Enam cracked his favourite joke: "The British arrived in India with gun powder and we came here with curry powder."
Sarabhai guest

It is perhaps a little odd that the celebrated American contemporary artist Robert Rauschenberg (1925-2008) talked of the "the cruel combination of disease and starvation and poverty and mud and sand" he had observed during a visit to Gujarat in 1975, seeing he was staying with the wealthy Sarabhais in Ahmedabad as their honoured guest.
But he also commented that the poverty was "all punctuated with maybe just that one piece of beautiful silk".
He was inspired by the textiles he had seen and how they were deftly unfurled by dealers and worked with the fabrics when he returned home. These works, along with many others, are included in a major exhibition of Rauschenberg's art which opened last week at Tate Modern.
On display is a screenprint of Kennedy, whom Rauschenberg had much admired. But as the exhibition's curator and the museum's director of exhibitions, Achim Borchardt-Hume, took us round, he said the time of hope in America vanished with Kennedy's assassination, the Vietnam War and the struggle for civil rights.
With Donald Trump elected president, he feels the exhibition is very timely.
Foreign affairs
At last, we are going to get something substantive on Indian foreign policy, I have learnt from Krisztina Csortea, books reviews editor at International Affairs, the journal of the Royal Institute of International Affairs based at Chatham House in London.
She tells me that the special report will be published online on January 6, 2017, with a launch event at Chatham House on January 12.
Many of the submissions are from overseas scholars at Oxford, Cambridge, Boston, Singapore, Pennsylvania, Hamburg and London universities, offering such papers as Possible Future Directions in Indian Foreign Policy: What Kind of Power will India be?; Narendra Modi's Pakistan and China policy: outspoken bilateral diplomacy, active coalition diplomacy; Indo-US relations under Modi: the Strategic Logic underlying the embrace; and The Rise of India: UK Perspectives.
Bard business
Shakespeare's First Folio , a collection of his works put together by his friends in 1623, is on its way to the Prince of Wales Museum (CSMVS) in Mumbai from the British Library in London as part of the 2017 UK-India Year of Culture.

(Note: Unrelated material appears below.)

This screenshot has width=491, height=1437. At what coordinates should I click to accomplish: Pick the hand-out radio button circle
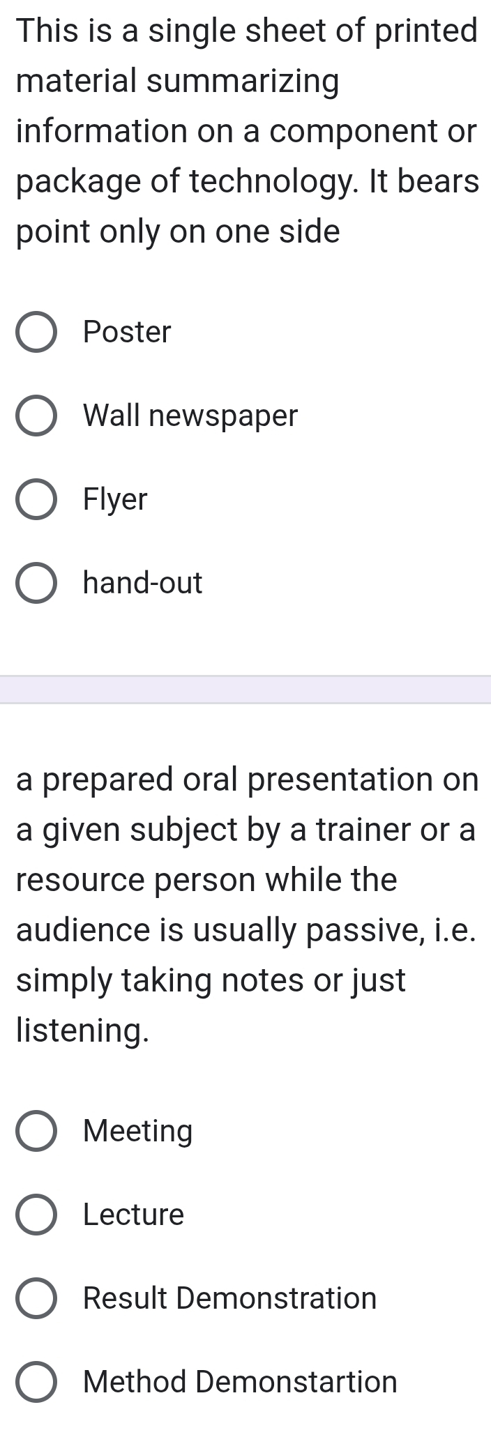point(36,583)
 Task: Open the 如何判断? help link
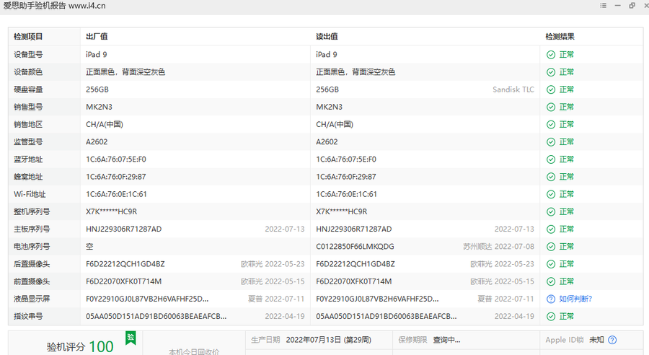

Had the folio not been compiled it is possible some of Shakespeare's work would have been lost, according to Jamie Andrew, head of culture and learning at the British Library.
It is also sending a high quality facsimile of the 1215 Magna Carta to the Jaipur Literary Festival and partnering with it to hold events in Jaipur and London next year.
Although the Brits are too polite to say so, the Magna Carta will be a timely reminder to the "world's biggest democracy" of the fundamentals concepts of human rights.
Tittle tattle
Lord Swraj Paul tells me he and Aruna are "thrilled" to get a card signed by the Queen: "I am pleased to know that you are celebrating your Diamond Wedding anniversary on 1st December, 2016. I send my congratulations and best wishes to you on such a special occasion."
Swraj will have to return the compli-ment on November 20, 2017, when the Queen and Prince Philip mark their 70th wedding anniversary.